Monday, December 6, 2010

Going on One Hour

Morning readers,
It's now going on one hour that I called out for the first time to ask for my pain medicine that was due over an hour ago. I called out again just about 20 minutes ago and if I don't get it soon, I'm going to go walking around the halls until I find my nurse and can personally tell her I'm hurting. If she could simply see the look on my face and the fact that there are tears rolling down it right now, I'm sure she wouldn't hesitate, but that's the problem. She is so busy tonight that she hasn't seen me but twice. I could turn into one of those annoying patients that hit my nurse button every 5 minutes but I really don't even think that would help.

So instead, as I sit here in a lonely bed, on a lonely oncology floor at 3:45 AM waiting for some pain relief, I will fill you all in on what is happening and share a few pictures just for laughs that David and I took 2 nights ago when I was really feeling good.

Yesterday I woke up feeling absolutely horrible. I knew something wasn't right as I was back bundled under as many blankets as possible and was just feeling yuck. My doctor came in soon thereafter with a look that said "you aren't going anywhere for a while missy." We discussed somethings and came to the conclusions that my red blood counts are dropping. My Hemoglobin which carries the iron throughout my body was 10.3 when I came in and was now 8.8 (close to transfusion level in oncology world), My Hematocrit which deals with overall blood volume percentage had dropped from 33 to 29. Anything below the 30's isn't that great. And my total RBC's had dropped from almost 4 to nearly 3. NOT GOING IN THE RIGHT DIRECTION FOLKS. Other than that, the CT scan I had of my chest and arms turned out to show no metastasis or bone infection. My white count had come down some showing improvement in my overall infection status which is great seeing as how I have been on 4 antibiotics for 7 days now...Vancomycin and Cipro being the 2 big dogs. For now though, what I am most concerned about is my red blood counts droping (Connie brought my pain meds so we are good there now). I think I am going to call my oncology nurse in the morning and make her aware of what is going on. I am at St Thomas Hospital which is where my surgeons are yet my oncologist is at Vanderbilt, about 5 minutes away. If they were here or I were there, this would be so much easier to communicate.
I will update when I talk to my onco nurse in a  few hours and when I get my labs back hopefully in the next 2 hours.
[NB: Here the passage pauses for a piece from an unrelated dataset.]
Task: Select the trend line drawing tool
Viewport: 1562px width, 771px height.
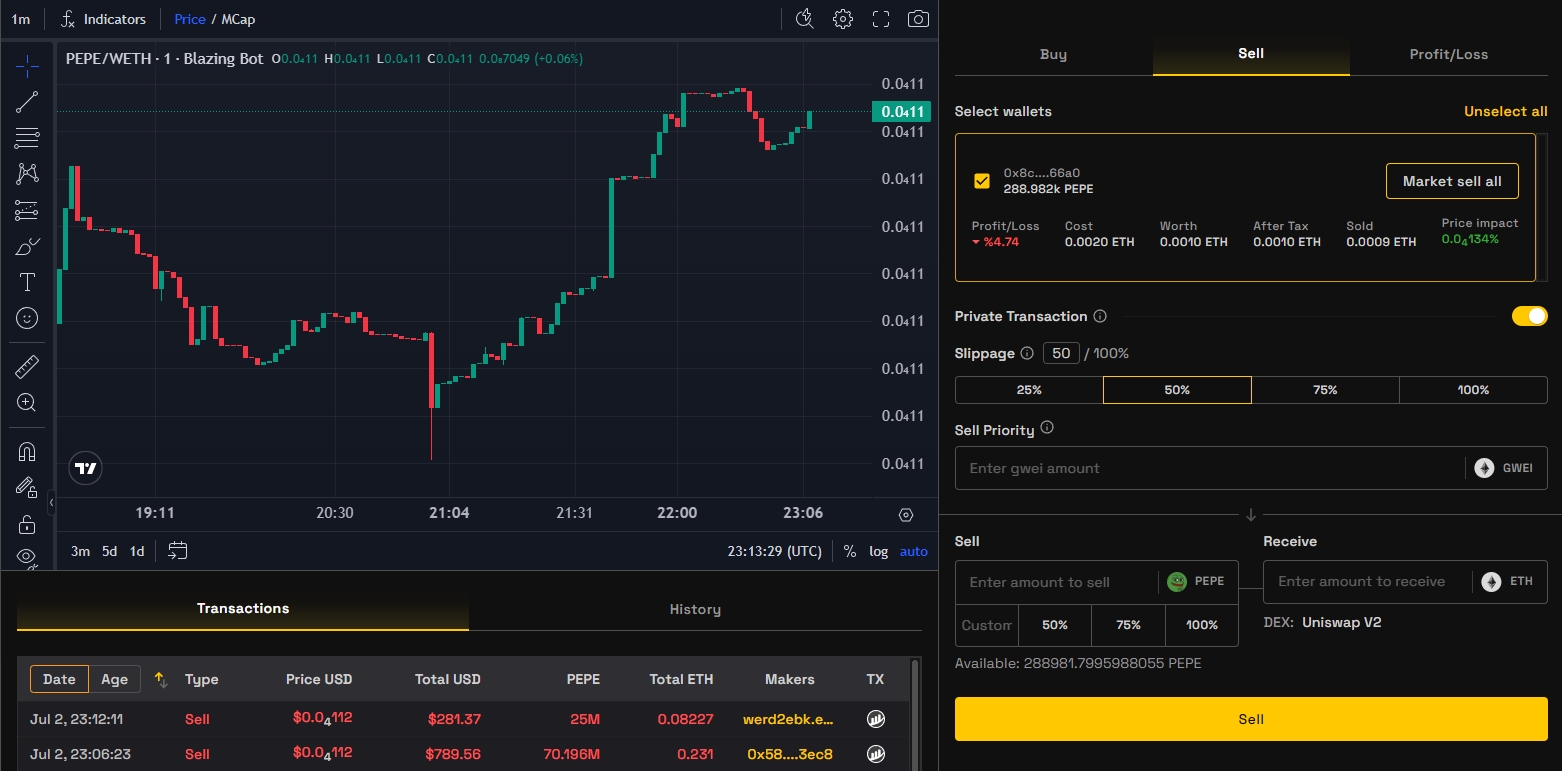Action: point(27,101)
Now though, come some funny/ironic/ridiculous pictures that David and I couldn't resist taking. This is our dark side of cancer humor coming out so just realize if you have never had cancer or known anyone who has, you may not understand that if you don't laugh about it then most times you will cry.

Seriously...penthouse?!? Oncology unit people...just one step underneath heaven. We could have at least been put on the 5th floor or something like that.

My door room stating visitors must check with nurse first and that that lab cannot draw my labs because I have a venous access device (sounds important, huh?)

Seriously, this is one of the pictures hanging in the entrance way to the unit. MORBID!

2 cherubs deciding which will be the next one to join them... again, morbid sense of humor

This kept my sweet, uninfected, non-febrile kids off of my unit. I was able to go hang out in the family room with them though and go to the cafeteria. Fun times there! The best part was being wheeled around with Chloe on one knee and Brody on the other and watching them run around in an empty lobby. We seriously thought they were going to knock Mary Mother of Jesus statue down and then I knew I better not be going back up to the penthouse or I would not be coming back down (just kiddin)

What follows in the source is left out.